StarlingX

Bug #1860471
Comment #7

Comment 7 for bug 1860471

Revision history for this message

Eric MacDonald (rocksolidmtce) wrote on 2020-02-06:

Killing the hbsClient over and over can (based on timing of those repeated kills) result in a quorum failure that leads to a host watchdog reset.

This is true for the first and last case but not for the Jan 28th case for which there is insufficient details to know what exactly failed.

Seeing long shutdown -> kernel restart times (5-6 minute) in the Jan 21 and Feb 50 tarballs.

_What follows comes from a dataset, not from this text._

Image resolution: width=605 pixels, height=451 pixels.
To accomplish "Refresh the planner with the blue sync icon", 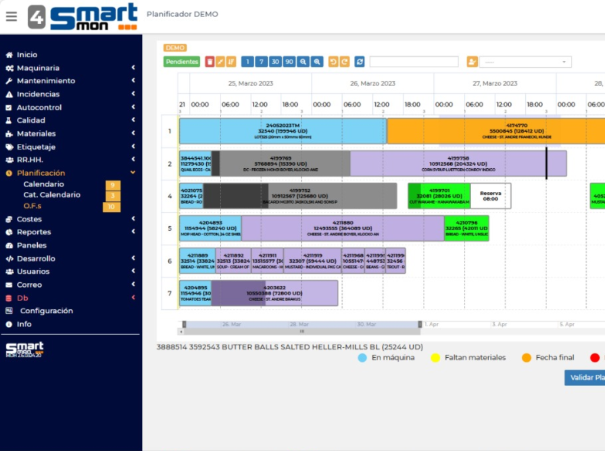I will pyautogui.click(x=359, y=62).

2020-02-05T11:20:19.656 controller-0 kernel: warning 2087.443446] systemd-coredump[522109]: Failed to get EXE.
2020-02-05T11:26:38.206 controller-0 systemd[1]: info systemd 219 running in system mode. (+PAM +AUDIT +SELINUX +IMA -APPARMOR +SMACK +SYSVINIT +UTMP +LIBCRYPTSETUP +GCRYPT +GNUTLS +ACL +XZ +LZ4 +SECCOMP +BLKID +ELFUTILS +KMOD +IDN)

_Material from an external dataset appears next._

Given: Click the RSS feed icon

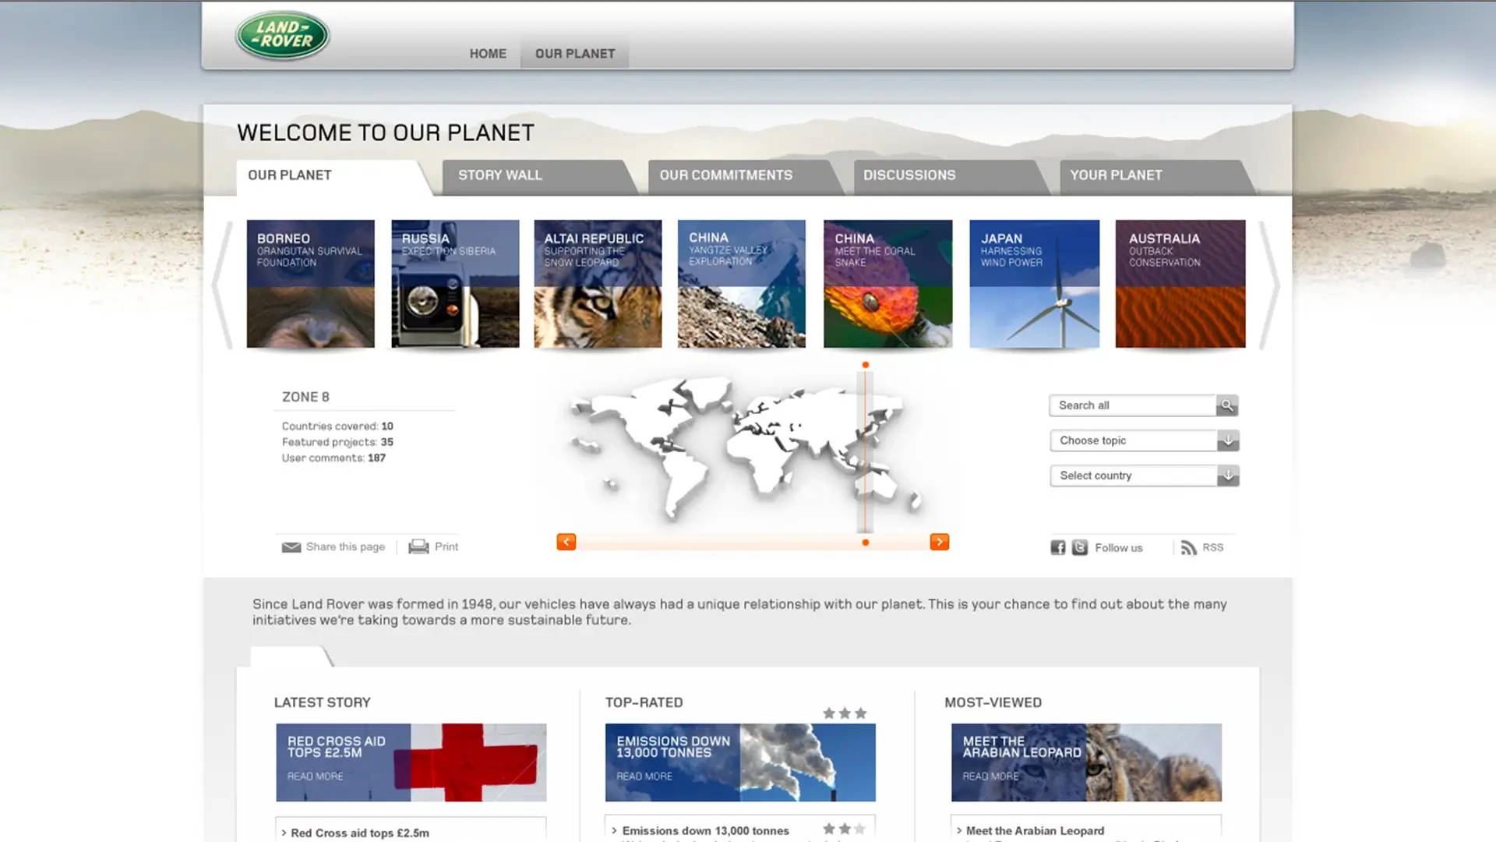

Also seeing mysql coredumps in each of the three tarballs.

From ALL_NODES_20200205.142940
80da3ffd21c57f9618a034ddd7217490 /var/lib/systemd/coredump/core.mysqld.999.b278d04360c14e28810f245ebc4a8220.164.1580899174000000.xz

From ALL_NODES_20200128.162403
2ff424b1979f82ff7e131400a9dface4 /var/lib/systemd/coredump/core.mysqld.999.e2941c43019a4683beaec0e7dcec876b.163.1580207578000000.xz

From ALL_NODES_20200121.162346
f58713f106b72a8fe0e05cf8ac5e328f /var/lib/systemd/coredump/core.mysqld.999.3b9805a854544adb97718e175c5c8565.165.1579602731000000.xz

Booked a Simplex lab (wc68) and caused a quorum failure that lead to a reboot but did not see a long shutdown time nor the mysql coredump.

The root cause of this PV test case failure is a timeout due to long shutdown times.

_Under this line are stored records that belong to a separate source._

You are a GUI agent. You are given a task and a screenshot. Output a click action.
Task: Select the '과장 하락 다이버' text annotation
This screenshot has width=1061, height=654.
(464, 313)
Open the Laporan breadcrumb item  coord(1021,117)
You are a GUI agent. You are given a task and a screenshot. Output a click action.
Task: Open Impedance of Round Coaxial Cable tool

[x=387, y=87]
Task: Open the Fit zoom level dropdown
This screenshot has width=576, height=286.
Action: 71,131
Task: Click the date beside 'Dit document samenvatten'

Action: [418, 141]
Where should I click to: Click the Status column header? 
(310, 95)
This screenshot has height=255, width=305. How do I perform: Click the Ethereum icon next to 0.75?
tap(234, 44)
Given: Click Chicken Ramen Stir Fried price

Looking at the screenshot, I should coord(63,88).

The common thread here are the mysqld core dumps.
I suggest this is where the investigation continue.

Note that if the PV test were to have not timed out, say they extended the timeout period or it was just under the threshold, this issue would have been reported as a mysqld core dump issue.